Police say they found the pistol, which had a defaced serial number, discarded in a yard the boy ran through not far from where the shots were exchanged.

Neither of the officers, nor their patrol car were hit by a bullet.

Because the officers were not wearing body cameras, and there was no in car video system, the only eyewitnesses to the incident are believed to be those involved.

The teen's family reached out to Five On Your Side with an update on the teens condition. The teen's mother says he has a punctured lung and is in critical but stable condition. The family also absolutely deny the police account of how this all began.

"Police should have cameras on their body. they should be trained not to pull a gun out when you see a child.
He's 14 years old. When you see him, he looks like a child. He doesn't look like a grown person," said Darrisha Barnes, the teen's sister.

Several neighbors say they heard shots and yelling, but so far no one seems to have actually seen what happened.

A video camera on the school building may have captured the event, investigators are currently following that lead.

As of Sunday morning, the boy was in critical but stable condition and expected to live.

Community members have taken issue with the shooting, lashing out at the police verbally for shooting the boy.

Residents disbelieve the officers story that the boy was armed, even though a weapon was recovered at the scene.

Chief Dotson expressed his desire that his officers do everything they can to ensure the community has confidence in the department.

However, it seems, that confidence has already been lost by some.

Committeewoman for the 27th ward Pamela Boyd says there was a time when the community bragged about the positive relationship they had with police, but that was long ago.

She also said the manner in which the police stopped to question the young man may have contributed to the outcome.

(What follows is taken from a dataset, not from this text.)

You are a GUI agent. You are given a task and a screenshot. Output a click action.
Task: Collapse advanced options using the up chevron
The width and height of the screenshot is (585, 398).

Boyd says the officers involved in the shooting appear to have left their patrol car aggressively parked diagonally in the middle of the street, effectively blocking it off.

"I know if it was my son and he was walking down the street, and that [police] car went down the middle of the street, he would probably run. Because he would think they were coming after him," said Boyd.

Chief Dotson promised to release more information that would paint a clearer picture of what happened, as it becomes available.

He also says police are looking for video surveillance in the area that may shed light on what happened.

The St. Louis Police Department doesn't have a body camera program for any of its officers, but Dotson says city leaders are looking at ways to get body cameras for the city's police department.